Frequency response is everything!?...

That is not a problem. Your friend is above the average and you are below the average.
The point was no one argues numbers.yet here arguing numbers. What is .5 children? Identify the couple with 2.5 children. That's the issue.
 
What I know is "if the science give us answer to a question then no body speak/discuss about it", for example no body speak about physics E= MC2 formula , nobody speak about 2 x 2 = 4 or 5.
Nobody speak about NA + CL = NACL or ...

If we had a scientific answer to this topic then we never discussed about it.

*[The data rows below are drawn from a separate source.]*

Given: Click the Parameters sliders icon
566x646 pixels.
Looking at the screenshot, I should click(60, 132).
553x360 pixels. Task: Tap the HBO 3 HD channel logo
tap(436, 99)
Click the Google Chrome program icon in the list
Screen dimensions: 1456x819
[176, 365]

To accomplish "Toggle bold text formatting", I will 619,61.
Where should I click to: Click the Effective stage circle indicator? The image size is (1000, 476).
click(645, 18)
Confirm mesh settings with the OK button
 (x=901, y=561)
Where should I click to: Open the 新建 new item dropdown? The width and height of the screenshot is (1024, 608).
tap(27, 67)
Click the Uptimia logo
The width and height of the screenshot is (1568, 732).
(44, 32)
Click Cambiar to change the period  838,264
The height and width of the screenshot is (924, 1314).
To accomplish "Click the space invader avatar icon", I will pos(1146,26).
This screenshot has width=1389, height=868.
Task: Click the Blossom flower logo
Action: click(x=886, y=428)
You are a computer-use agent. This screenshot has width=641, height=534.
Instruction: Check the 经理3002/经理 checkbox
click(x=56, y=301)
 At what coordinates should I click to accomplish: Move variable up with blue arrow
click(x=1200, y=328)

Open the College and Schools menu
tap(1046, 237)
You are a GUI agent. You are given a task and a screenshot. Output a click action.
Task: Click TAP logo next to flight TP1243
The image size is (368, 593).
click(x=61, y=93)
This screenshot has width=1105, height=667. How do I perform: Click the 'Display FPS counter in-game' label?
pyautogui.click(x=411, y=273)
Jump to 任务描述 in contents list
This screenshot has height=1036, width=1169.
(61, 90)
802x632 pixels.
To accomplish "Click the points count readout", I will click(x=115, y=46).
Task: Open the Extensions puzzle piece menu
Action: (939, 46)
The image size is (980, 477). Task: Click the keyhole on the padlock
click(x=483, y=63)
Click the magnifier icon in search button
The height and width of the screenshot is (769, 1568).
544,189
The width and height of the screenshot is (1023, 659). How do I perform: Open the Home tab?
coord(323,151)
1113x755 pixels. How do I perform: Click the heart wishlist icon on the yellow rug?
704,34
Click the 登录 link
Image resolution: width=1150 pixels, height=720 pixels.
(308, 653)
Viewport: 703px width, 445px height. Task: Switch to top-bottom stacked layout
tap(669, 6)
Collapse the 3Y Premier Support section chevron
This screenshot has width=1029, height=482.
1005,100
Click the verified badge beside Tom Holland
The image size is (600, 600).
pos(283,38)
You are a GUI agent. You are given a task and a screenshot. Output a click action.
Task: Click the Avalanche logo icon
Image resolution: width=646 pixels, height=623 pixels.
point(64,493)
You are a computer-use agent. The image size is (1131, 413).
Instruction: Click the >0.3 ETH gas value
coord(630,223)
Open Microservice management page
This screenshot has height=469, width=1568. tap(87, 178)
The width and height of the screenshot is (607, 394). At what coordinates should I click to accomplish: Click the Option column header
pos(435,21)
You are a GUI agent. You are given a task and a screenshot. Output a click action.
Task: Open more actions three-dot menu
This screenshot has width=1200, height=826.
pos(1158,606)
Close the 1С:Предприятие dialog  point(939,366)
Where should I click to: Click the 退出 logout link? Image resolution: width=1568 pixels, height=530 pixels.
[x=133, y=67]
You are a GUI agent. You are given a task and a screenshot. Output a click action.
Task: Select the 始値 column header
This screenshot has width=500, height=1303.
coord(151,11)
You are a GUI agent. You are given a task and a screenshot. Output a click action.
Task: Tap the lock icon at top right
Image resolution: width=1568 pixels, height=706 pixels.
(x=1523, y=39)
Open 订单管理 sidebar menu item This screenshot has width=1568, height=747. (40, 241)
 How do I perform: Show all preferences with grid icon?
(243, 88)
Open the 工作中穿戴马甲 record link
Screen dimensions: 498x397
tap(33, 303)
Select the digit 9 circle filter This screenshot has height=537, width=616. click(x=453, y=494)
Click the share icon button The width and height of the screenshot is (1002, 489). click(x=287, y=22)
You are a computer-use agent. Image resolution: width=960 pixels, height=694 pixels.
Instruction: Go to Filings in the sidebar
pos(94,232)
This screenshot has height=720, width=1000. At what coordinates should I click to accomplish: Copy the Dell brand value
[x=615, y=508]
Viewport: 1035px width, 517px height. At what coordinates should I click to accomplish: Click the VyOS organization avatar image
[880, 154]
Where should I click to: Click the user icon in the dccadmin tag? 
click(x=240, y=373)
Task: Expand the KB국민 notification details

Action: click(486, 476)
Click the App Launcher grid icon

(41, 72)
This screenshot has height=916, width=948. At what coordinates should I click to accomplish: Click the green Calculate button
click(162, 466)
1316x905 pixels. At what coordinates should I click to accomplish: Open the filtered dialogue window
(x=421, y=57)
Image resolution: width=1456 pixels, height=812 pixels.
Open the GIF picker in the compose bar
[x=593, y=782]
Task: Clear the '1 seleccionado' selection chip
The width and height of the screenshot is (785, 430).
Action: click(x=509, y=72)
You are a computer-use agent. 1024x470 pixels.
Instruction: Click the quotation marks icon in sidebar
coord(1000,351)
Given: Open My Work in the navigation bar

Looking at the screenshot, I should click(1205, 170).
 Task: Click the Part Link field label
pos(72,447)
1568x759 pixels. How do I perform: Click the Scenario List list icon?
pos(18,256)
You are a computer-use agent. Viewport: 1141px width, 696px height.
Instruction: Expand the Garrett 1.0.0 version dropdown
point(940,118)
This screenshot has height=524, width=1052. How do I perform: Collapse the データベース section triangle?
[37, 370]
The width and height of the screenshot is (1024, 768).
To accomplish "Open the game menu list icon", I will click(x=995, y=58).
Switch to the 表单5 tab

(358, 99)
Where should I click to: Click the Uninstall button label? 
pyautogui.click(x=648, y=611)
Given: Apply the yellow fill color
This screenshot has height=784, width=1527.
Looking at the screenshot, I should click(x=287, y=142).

about my blind tests I should say me and my friends had many many blind tests in past. I remember sometimes our ears could not detect any difference between X vs Y , for example I have used some cable lifters but I did not detect any difference and I repeat the test but It proved me I can not detect effect of cable lifter under cables.
There are many tweaks that I can not detect any difference in blind tests but cables have very audible effect on sound.

My blind test:

1- I listen to A for hours and my brain focus on the sound to learn/memorize
2- I listen to B for hours and my brain focus on the sound to learn/memorize

I use different records.

3- I close my eyes and ask my friends to start the test. They repeat the test for 10 times and I should correctly detect which test is A or B. If my 10 answers are correct then it means I can hear the difference. If only one of answers be wrong then It means I can not detect A vs B.

Actually the difference are far more evidence if we have properly setup high performance systems. In many audio setups the difference of A vs B is very small.
Amir,

I just discovered that you're a high-end cable dealer in Iran. Looks like the Skogrand Stravinsky cables that you sell run around $28K for 2 meters! I have to say that that does put your claim that you hear improvements in high-end cables into doubt since you have a strong financial motivation to promote that claim, whether it's true or not. Folks in your position really should disclose that fact in your signature block.
 
I suppose you can interpret the results any way you like. If you correctly match A or B to X that would represent a 90% confidence level in your ability to hear a difference
Remember it is not a Pass Fail test.
 
WBF is surely international
Were discussing measurable freq responses , lets keep the discussion " scientific " and keep cables ( pseudo science ) out of the discussion.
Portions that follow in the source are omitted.